How do you define a "Billable Request?"

akeppel
Tera Contributor

Just a question I'd like to throw out to the larger ITSM community here. If you're a third-party call-center, or if you use a third party call-center, and pay on a per-request basis, how do you define a "billable request?"

There are a lot of ways it can be handled and the "industry average" is $25 per request (according to HDI), but how do you have this implemented in your organization, and have you been able to configure Service-Now to provide consistent reporting that you feel comfortable using for billing?

A couple of thoughts that may influence it are:
- Do you charge/pay a different price for different types of requests? (e.g. are passwords billed at a lower rate?)
- Do you charge/pay for requests that are escalated immediately because the help desk doesn't have the tools or permissions to resolve them?
- Do you charge/pay only for requests that have time logged against them?

I'd be interested to know what other companies are doing, and look forward to your input!

1 REPLY 1

bgramlow
Kilo Contributor

We are struggling with the same issue. We are using SN to provide support in a retail environment, where so far each client store has a contract with our company which includes a "callpack" where they are allowed x number of calls per month, and if they go over this, they must pay per call after that. The challenge is that there are some exception scenarios where the call is considered "non billable". Examples of this would be duplicate cases, automated attendant cases etc. There is a reluctance to have any decision on the technician regarding whether billable or not, so we have attached this billable flag to our knowledge article. i.e. if they attached a given knowledge article, the incident becomes non billable and this billable flag to incident relationship is logged in a separate table. In this way if there is a dispute after ticket closure, we don't have to re-open the ticket to update it (our environment we have locked this down as we prefer not to re-open)

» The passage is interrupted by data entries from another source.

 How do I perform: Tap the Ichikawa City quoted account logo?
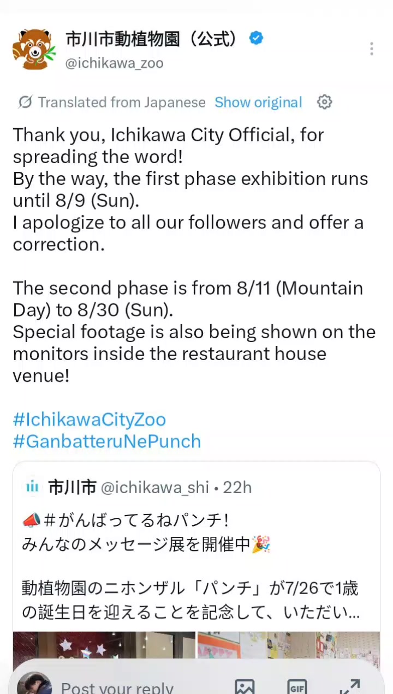tap(33, 487)
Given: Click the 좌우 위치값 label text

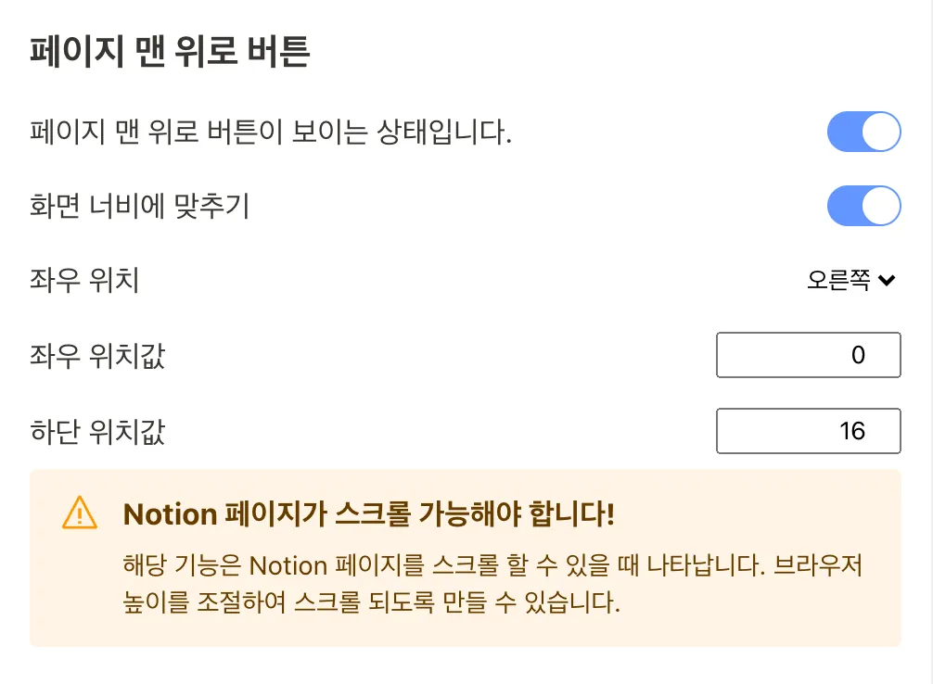Looking at the screenshot, I should (97, 355).
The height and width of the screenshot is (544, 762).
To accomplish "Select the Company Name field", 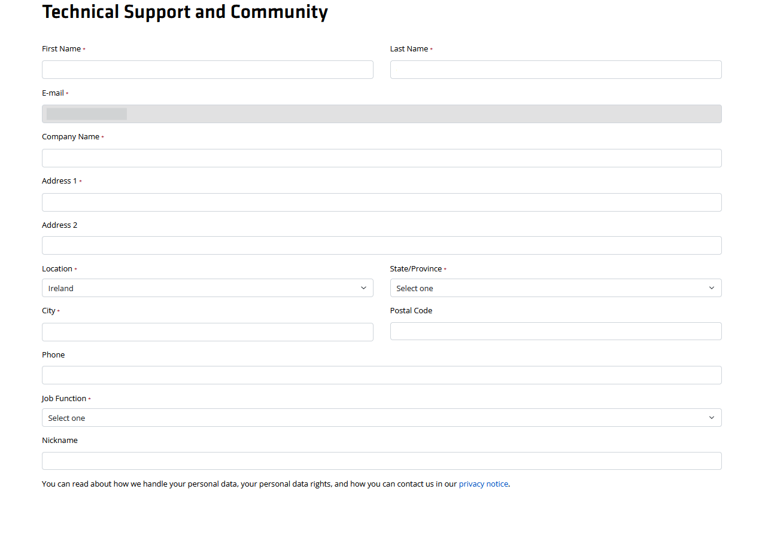I will [381, 158].
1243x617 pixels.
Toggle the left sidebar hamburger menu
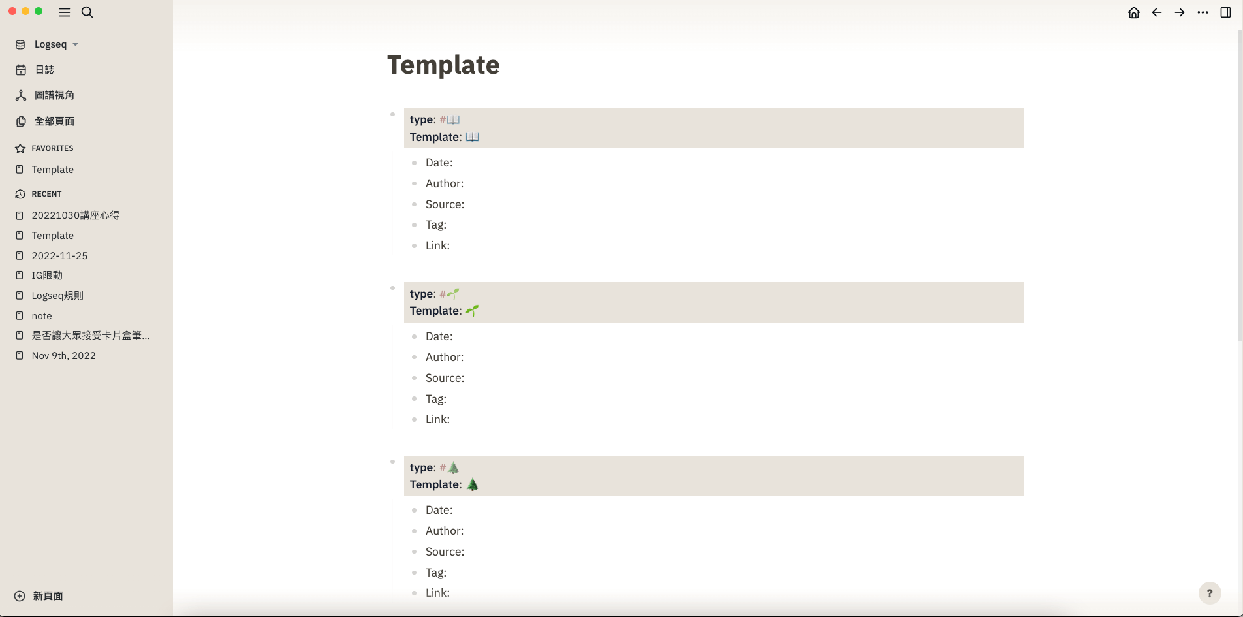tap(65, 12)
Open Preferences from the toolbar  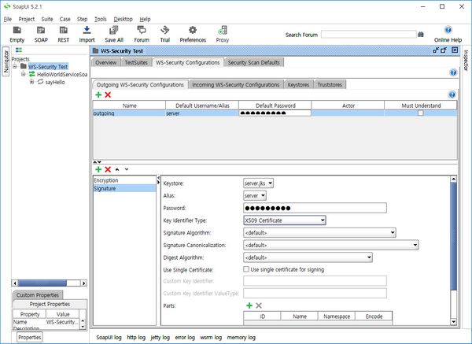coord(193,33)
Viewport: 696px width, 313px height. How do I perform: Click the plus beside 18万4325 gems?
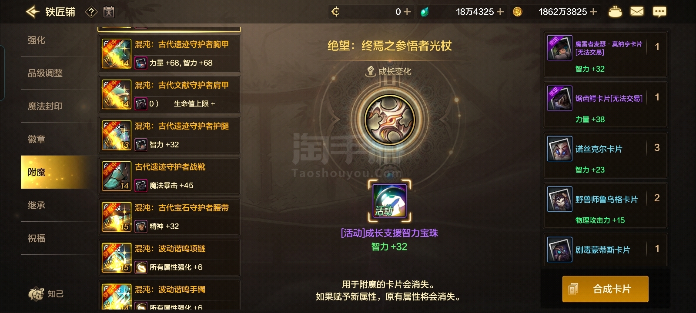coord(500,12)
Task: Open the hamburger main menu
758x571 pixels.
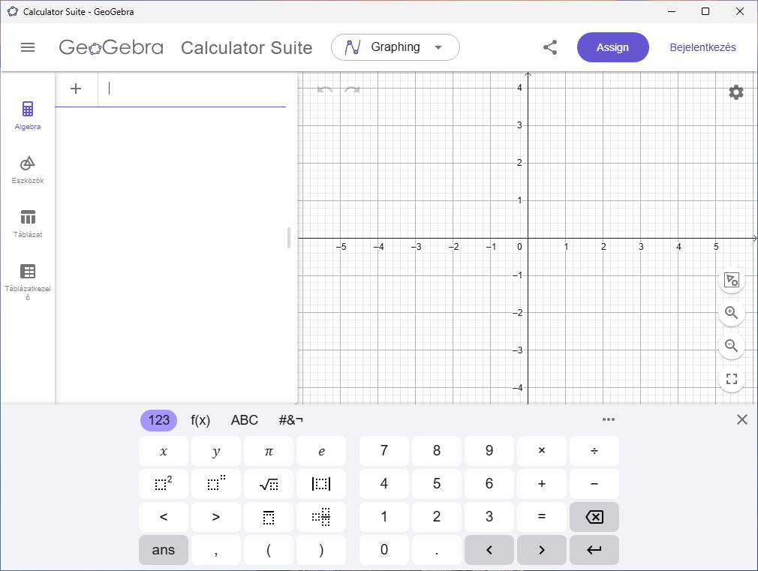Action: coord(28,47)
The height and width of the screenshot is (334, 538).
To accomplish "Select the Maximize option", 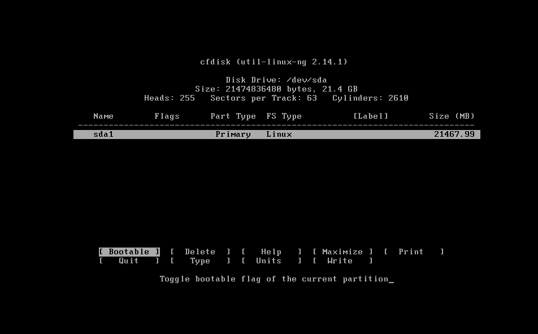I will [x=342, y=252].
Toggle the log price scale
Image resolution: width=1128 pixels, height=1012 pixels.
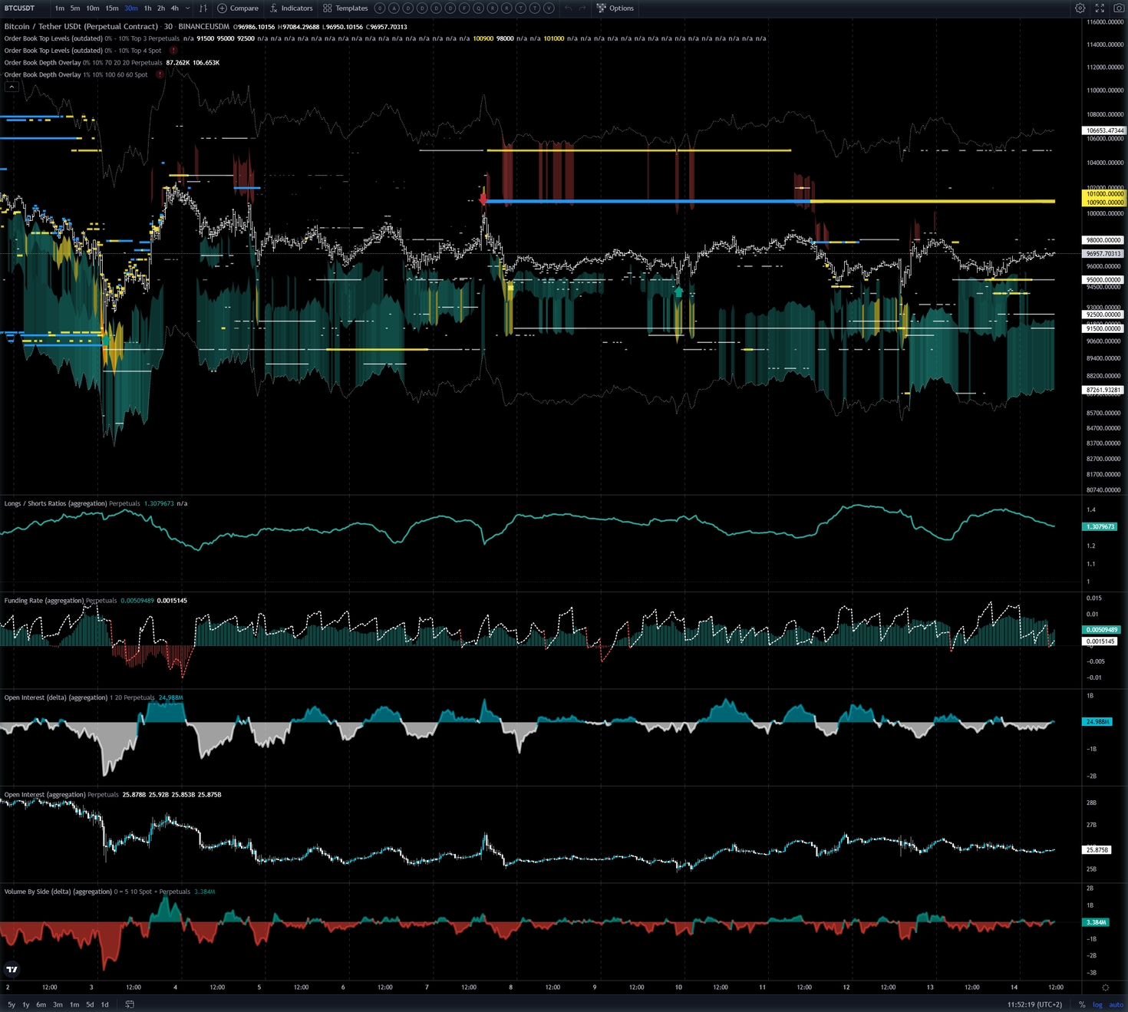[x=1097, y=1004]
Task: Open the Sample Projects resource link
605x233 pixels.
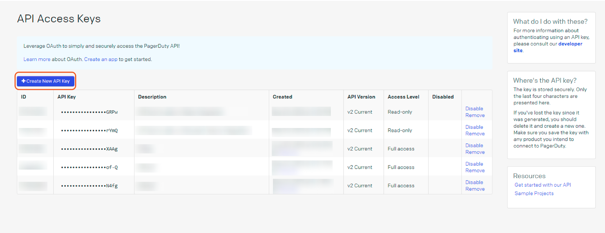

In the past, this has worked well in handling yes/no billable scenarios. Now we have a new twist coming our way where there may be several separate SOW in addition to the base contract. They want to have to option to track these separately, but also still say non billable for various exceptions. We are reluctant to add a billable "type" field now, as we are growing quickly and this is not scalable (i.e. what if knowledge is not mandatory?).

All that said, the business needs to track buckets of tickets, mark them as non-billable based on various criteria (sometimes product, sometimes combinations of factors) and report on them as well. 🙂 any ideas out there? I was looking at the contracts piece, as well as business services.

In theory tracking the new SOW as a business service might be an option, but i'm not sure of additional complications around doing that. This also does not solve the non-billable scenarios.